За калиткой, Фрол повернул направо и медленно зашагал вдоль внешней своей ограды к ближайшей посадке, смутно темневшей за дальней межой огородов.
Наверное, здесь когда-то было подворье, стояла чья-нибудь хата. А где, и не угадать. Все заросло крапивой и колючим кустарником. Сад со временем захирел. Только могучая груша возвышалась над бросовыми деревьями, как изодранный в клочья парус, потерпевшей бедствие, баркентины.
Там где мы шли, тропинка была натоптана. Наверно по ней, колдун часто ходил. Я видел сутулую спину, мерно взлетающий посох из ствола конопли в полтора его роста, а память непрошено возвращалась к самому черному дню моей непутевой жизни.
За посадкой зарастала бурьяном, бывшая станичная площадь. Небо на горизонте постепенно стало сереть. Из неясного темного фона, все явственней стали проступать развалины Богородицкой церкви - две стены с осыпающимися во все стороны боковинами. Фрол и действительно, шел по своей крови.
Тропинка все больше петляла.
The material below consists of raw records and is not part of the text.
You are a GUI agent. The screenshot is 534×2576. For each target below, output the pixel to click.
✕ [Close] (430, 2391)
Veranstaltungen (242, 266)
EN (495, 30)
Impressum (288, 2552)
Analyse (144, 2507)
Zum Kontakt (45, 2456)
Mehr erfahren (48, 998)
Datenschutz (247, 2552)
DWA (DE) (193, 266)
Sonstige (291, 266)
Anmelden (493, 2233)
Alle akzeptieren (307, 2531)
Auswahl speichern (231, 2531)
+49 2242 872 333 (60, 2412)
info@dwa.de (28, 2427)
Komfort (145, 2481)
Под босыми ступнями стали прощупываться осколки битого кирпича, а слева и справа, за кустами терновника, угадывались части колонн и куски перекрытий разбитого храма.
За низким пригорком, раздвинувшим горизонт, стены стали казаться выше. Открылся неширокий арочный вход и два, точно таких же по форме, окна, забранные ажурной решеткой. Местами
кирпич раскрошился, а в самом верху, и вовсе казался неопрятной рыжей щетиной.
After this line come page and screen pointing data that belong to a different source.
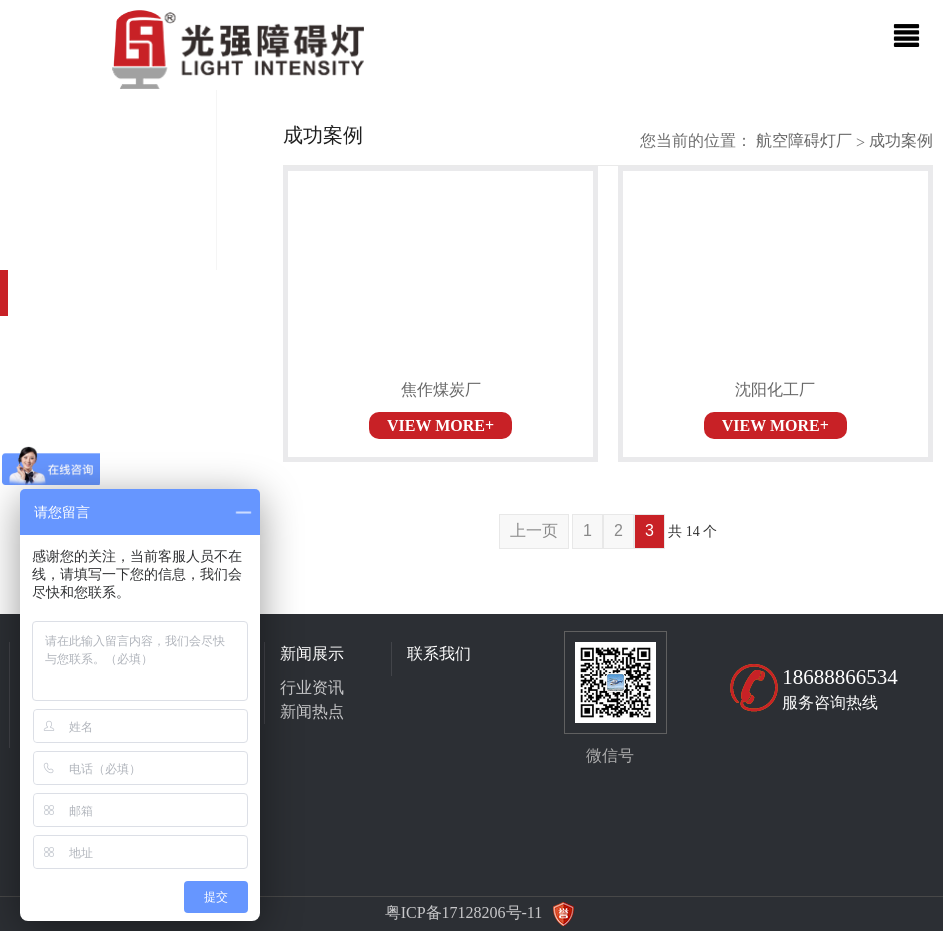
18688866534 (840, 677)
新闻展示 (312, 653)
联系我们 (439, 653)
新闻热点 (312, 711)
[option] (471, 89)
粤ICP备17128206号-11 (464, 912)
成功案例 (901, 140)
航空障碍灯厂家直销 (804, 141)
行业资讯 (312, 687)
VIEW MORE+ (440, 425)
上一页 (534, 530)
Здесь наша процессия остановилась. Бабушка Катя поставила рядом со мной хозяйственную сумку, и вышла вперед с караваем станичного хлеба и хрустальной солонкой на расшитом огнивцом рушнике. Перед тем как пройти в притвор, старики сотворили синхронный, земной поклон.
– Ом-м-м, - зазвучало внутри, под светлеющими небесными сводами.
От намоленных стен в испуге отпрянула, приткнувшаяся здесь на ночлег, стая ворон. Хлопая крыльями, устремилась в сторону кладбища. Боясь пропустить что-нибудь важное, я тоже, как умел, поклонился. Потом подхватил тяжелую сумку и, с замирающим сердцем, пересек рубикон.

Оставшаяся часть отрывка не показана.